Je parle beaucoup de Gervais, car c’est avec lui que je travaillais de façon plus étroite. Mais c’est de toute l’équipe que j’apprenais au jour le jour. Le Carrousel m’a fait confiance alors que je sortais de l’école, m’a soutenue dans mes premiers balbutiements de mise en scène et de création de compagnie (Odette m’a dit un jour, en riant : « Voyageurs Immobiles, c’est un drôle de nom pour une compagnie de tournée ! »).
Je pense à tout ça à chaque fois que je prends le thé dans le service à pois orange des années 50 que Gervais et Suzanne nous ont offert lorsque nous avons emménagé dans notre nouvelle maison – maison qu’ils nous ont aidés à trouver et à rénover.
Je regarde Le Carrousel aujourd’hui et je me réjouis que cette rigueur, cette passion, ce dévouement continuent à marquer les publics à travers le travail de Marie-Eve et de toute l’équipe.

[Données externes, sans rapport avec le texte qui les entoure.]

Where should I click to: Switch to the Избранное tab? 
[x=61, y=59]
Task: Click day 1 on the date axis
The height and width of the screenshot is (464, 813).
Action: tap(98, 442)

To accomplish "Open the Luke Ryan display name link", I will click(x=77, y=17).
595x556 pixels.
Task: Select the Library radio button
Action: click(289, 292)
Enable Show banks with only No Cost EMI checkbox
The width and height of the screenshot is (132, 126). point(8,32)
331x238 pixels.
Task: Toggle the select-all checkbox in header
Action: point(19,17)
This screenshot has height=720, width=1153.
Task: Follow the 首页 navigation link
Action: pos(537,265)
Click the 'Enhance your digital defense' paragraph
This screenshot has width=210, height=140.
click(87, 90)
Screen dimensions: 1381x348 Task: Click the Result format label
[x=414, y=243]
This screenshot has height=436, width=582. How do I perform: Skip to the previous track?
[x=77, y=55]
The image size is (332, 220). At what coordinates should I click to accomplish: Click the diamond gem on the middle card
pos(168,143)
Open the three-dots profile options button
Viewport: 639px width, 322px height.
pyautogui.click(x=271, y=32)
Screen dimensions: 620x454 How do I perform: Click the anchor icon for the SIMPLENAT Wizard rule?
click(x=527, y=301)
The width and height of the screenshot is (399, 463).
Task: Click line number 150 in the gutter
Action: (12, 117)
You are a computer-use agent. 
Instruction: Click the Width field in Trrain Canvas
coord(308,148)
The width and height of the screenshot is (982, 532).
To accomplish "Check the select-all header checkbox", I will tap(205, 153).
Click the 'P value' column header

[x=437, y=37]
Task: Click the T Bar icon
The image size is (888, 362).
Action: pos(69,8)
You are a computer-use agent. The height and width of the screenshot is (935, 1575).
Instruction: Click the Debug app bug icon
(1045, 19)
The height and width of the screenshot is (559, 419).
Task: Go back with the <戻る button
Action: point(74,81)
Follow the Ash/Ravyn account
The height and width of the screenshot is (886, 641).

Alors je verse un peu de thé Alishan des hautes montagnes de Taïwan dans ma tasse à pois orange et je bois à votre santé ! Sto lat !
Milena Buziak
Metteuse en scène
Directrice artistique et générale de la compagnie Voyageurs Immobiles
Descriptif de la photo :
Le bruit des os qui craquent (2009) de Suzanne Lebeau, mise en scène de Gervais Gaudreault.